Scusa tanto la prolungata assenza...ripasso presto!
:-D
Carissima Elys, mi raccomando non smettere mai l'uso della penna, è un qualcosa di unico, una dote che pochi hanno, la capacità di riuscire a trasmettere sensazioni scrivendo.
Io dopo sette anni di blocco della penna ho ricominciato, ho iniziato un romanzo sul genere noir, spero di non fermarmi, i personaggi vogliono prendere forma e già qualcosa ho creato... mi prendero' tutto il tempo necessario e stavolta non voglio lasciar perdere.
Quanto alla canzone di Gazzè.. non sono una sua seguace ma quelle parole mi hanno ricordato una storia di alcuni anni fa...
per questo mi hanno colpito pienamente..
a presto
cinzia
il bianco del mio blog è nato dalla caotica esistenza degli intrecci dei miei pensieri, perchè non riescono bene ad accomunare, affiancare e conoscere i colori...così e ho scelto uno che li riflette tutti....

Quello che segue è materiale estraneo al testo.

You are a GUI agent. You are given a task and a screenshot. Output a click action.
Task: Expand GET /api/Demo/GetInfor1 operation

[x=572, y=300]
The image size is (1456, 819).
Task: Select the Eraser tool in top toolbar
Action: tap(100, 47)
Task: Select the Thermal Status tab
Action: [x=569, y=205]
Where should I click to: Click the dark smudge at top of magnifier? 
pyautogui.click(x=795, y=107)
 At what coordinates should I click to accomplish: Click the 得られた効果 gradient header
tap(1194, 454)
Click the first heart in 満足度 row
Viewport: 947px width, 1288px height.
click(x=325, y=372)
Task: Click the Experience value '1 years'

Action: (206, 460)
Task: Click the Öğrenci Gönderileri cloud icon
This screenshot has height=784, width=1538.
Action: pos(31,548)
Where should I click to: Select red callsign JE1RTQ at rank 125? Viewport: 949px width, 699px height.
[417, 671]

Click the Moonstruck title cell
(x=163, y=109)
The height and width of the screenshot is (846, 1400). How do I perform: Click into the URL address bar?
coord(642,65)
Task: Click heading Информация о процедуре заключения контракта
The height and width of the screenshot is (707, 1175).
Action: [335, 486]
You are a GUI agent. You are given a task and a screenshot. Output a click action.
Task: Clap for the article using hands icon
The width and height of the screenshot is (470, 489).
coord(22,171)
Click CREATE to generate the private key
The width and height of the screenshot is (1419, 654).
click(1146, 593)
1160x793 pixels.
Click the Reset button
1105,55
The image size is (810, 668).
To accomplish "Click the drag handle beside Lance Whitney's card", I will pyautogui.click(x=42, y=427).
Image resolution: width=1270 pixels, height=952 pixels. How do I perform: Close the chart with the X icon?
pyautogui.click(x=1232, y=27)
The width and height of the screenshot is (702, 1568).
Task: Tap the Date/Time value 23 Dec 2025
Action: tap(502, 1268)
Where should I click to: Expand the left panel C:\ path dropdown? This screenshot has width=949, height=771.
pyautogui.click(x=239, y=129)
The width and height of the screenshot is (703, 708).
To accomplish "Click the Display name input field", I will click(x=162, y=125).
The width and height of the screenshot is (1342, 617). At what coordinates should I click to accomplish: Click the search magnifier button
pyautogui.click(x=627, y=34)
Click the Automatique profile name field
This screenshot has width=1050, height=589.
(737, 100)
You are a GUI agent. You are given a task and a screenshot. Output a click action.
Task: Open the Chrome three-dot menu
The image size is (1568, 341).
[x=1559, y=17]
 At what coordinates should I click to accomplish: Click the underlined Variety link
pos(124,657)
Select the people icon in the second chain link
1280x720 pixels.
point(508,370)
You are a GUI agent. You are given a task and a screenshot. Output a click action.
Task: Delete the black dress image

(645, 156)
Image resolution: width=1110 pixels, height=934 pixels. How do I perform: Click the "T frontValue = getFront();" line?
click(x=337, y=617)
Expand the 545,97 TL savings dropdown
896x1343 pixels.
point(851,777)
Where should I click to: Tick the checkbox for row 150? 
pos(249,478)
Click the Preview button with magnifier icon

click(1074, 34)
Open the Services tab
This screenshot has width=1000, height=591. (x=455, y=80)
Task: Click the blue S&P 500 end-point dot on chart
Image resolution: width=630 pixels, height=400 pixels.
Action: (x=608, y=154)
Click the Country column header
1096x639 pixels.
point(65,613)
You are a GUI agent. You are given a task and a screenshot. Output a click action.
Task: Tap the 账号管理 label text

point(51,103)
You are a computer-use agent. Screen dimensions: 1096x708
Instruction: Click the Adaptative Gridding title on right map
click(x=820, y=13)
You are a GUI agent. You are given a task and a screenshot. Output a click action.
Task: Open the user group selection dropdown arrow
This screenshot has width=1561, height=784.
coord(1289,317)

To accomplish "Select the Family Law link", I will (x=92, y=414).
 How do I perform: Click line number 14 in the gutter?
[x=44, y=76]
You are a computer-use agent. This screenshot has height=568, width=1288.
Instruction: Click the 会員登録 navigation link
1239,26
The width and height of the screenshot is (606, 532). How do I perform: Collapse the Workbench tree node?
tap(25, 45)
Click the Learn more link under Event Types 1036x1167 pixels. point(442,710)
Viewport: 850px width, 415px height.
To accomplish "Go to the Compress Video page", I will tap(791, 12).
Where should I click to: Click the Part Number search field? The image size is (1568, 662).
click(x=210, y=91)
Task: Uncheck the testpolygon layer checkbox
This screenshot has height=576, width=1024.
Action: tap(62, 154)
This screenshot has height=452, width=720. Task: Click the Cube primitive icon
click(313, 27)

cado e mi rialzo...è un bel gioco!!!
ti bacio...
e buona fortuna...
Condivido assolutamente tutto quello che hai scritto. Le parole sono tessere dell'anima, le parole sono ponti che attraversano spazio e tempo. Chi sa, chi può, deve.
A testa bassa, come un ariete!
Ammirato. Non aggiungo altro, se non che tutto è condivisibile. Ma questo non basterebbe a farmi provare la totale ammirazione (rapimento totale nel leggerti) che sento. Ti abbraccio e ti ringrazio
Tu non puoi né deludere né abbandonare chi ti considera, chi ti è di sprone e chi ti pensa come scrittrice e come donna.Hai tutto il tempo che ti serve per essere quello che sai di valere e allora:forza Elys tifiamo trutti per te.Franco
Non pensare. Scrivi. Non importa a chi piacerà o dove arriverà, non importa se qualcuno dirà sì. Fai ciò che ti piace. Scrivi. Tutto verrà da sè. Come per tutte le cose fatte nel verso giusto...e questa lo è.